But don't worry, you can avoid such a situation if you start providing for a comfortable retired life as soon as possible. All you need to do is to deploy a small part of your current income to provide for cash flows that last your lifetime.

Retirement planning assumes increased significance as the good old government jobs, providing lifelong pension and free or subsidised health care, are not common now.

With declining standards of public healthcare and absence of any social security, the retirees today can be in for a big surprise. In short, the retirement-planning atmosphere is witnessing a dramatic shift, moving from a system of dependence to one of increased self-reliance.

Given the kind of changes in the organised and unorganised employment sector, it's impossible to tell what the future holds. And no matter what awaits us, it is very clear that time is running out fast, if you do not take charge of your financial destiny.

Investment options
PPF/NSC:
Some of the most preferred savings instruments for a longer duration are Public Provident Fund and National Savings Certificates (VIII). These are basically tax saving instruments but are a good bet for retirement planning. PPF is eligible for a maximum rebate of Rs 12,000 and the interest income is also exempt from tax. Interest income on NSC is eligible for deduction under section 80L, while the lumpsum amount received on maturity is also exempt from tax. Both the instruments offer an assured return of 11 per cent, each per annum.

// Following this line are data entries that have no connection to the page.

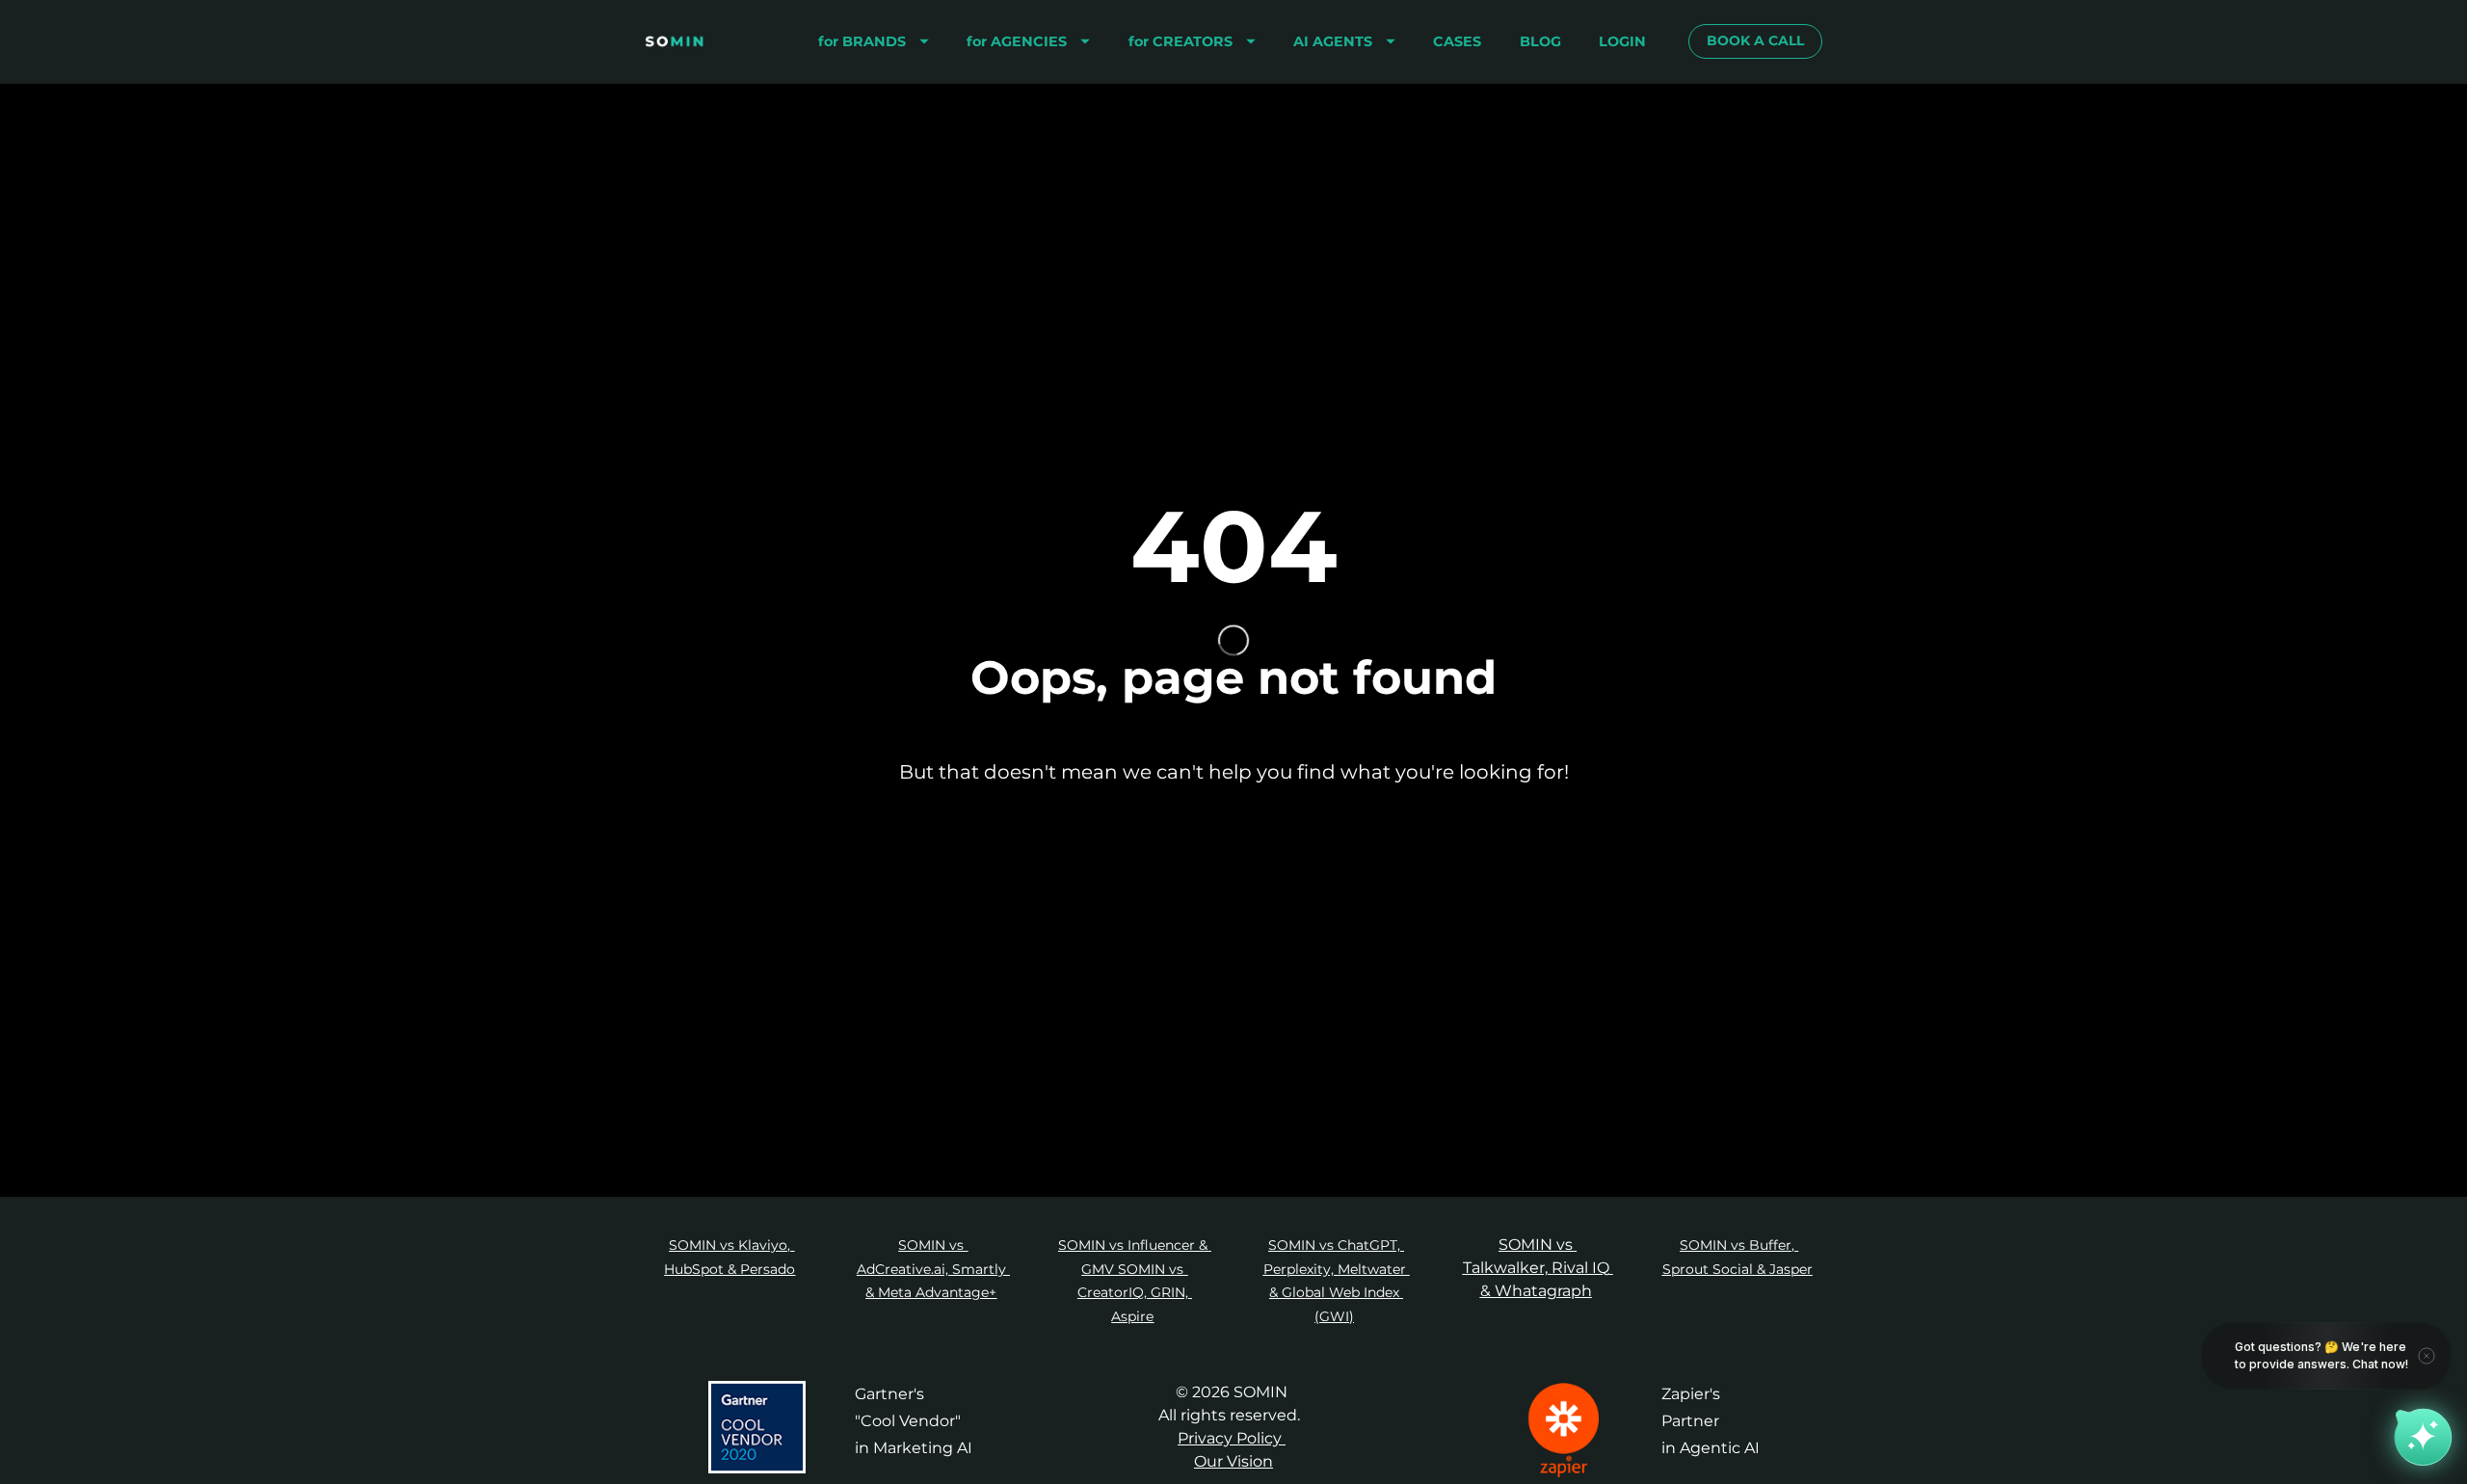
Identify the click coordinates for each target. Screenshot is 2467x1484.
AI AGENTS (1332, 41)
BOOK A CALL (1755, 40)
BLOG (1540, 41)
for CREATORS (1180, 41)
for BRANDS (862, 41)
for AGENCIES (1017, 41)
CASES (1457, 41)
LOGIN (1622, 41)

LIC's Jeevan Suraksha: Life Insurance Corporation's Jeevan Suraksha also helps you save for your retirement. One can contribute Rs 150, and draw a pension after the age of 55 years or a life-long monthly pension with an option to commute 25 per cent of the corpus. Investment under the policy is deductible from income for income tax under section 80CCC(1), subject to a maximum of Rs 10,000.

In other words, if your income is Rs 1 lakh per annum, income tax will be charged only on Rs 90,000 on an investment of Rs 10,000 in this scheme. Being a pension-cum-insurance scheme, it provides a fixed return to investor after his superannuation. Besides, the scheme gives 50 to 85 per cent of the target annuity as family pension. The policy comes with or without insurance benefits.

Besides the above options which are mainly fixed-income yielding, two dedicated pension funds are available today, which in their present form are strait jacket balanced fund. This may not be the ideal solution for many investors but is the best available given the tax break and upside for their equity allocation. Though these fund are well suited for a conservative investor, the key reason why these funds are not ideal of long-term saving. This is because regulations do not permit these funds to have a significant exposure to equities - the best performing asset class over long-term though volatile over short time periods. Investments in these funds are also eligible for tax rebate upto a maximum of Rs 12,000 on an annual investment of Rs 60,000.

Kothari Pioneer pension plan: Launched in March '97, investment has to be a minimum of Rs 10,000 in lumpsum or in installments of at least Rs 500 upto the age of 58 years. After the specified time, subject to a three-year lock-in, three choices are available for investors - regular income that leaves the corpus intact, partial withdrawal with income on the balance units and full withdrawal. For any withdrawal before the age of 58, the fund charges a 3 per cent load (10 per cent load if the total sum invested on the date of redemption is less than Rs 10,000).

UTI's RBUP: Launched in 1994, the scheme involves a minimum contribution of Rs 10,000 in lumpsum till the age of 58 years or in installments of at least Rs 500 till the age of 52 years. The fund distributes monthly income starting from the age of 58, subject to a lock-in of 5 years. Repurchase is allowed after 70 years. Any premature repurchase attracts a 10 per cent load.

The ideal form of a pension fund will be a provision of a pension option in all kind of funds like equity, debt and balanced, the way we had the Section 54EA and EB options. This coupled with reasonable tax break for investment with a lock-in till an investor retires or attains a stipulated retirement age. Besides, there should be stiff deterrent by way of penal tax for early exit. Following this model, overnight we will have a wide choice of flexible pension plans.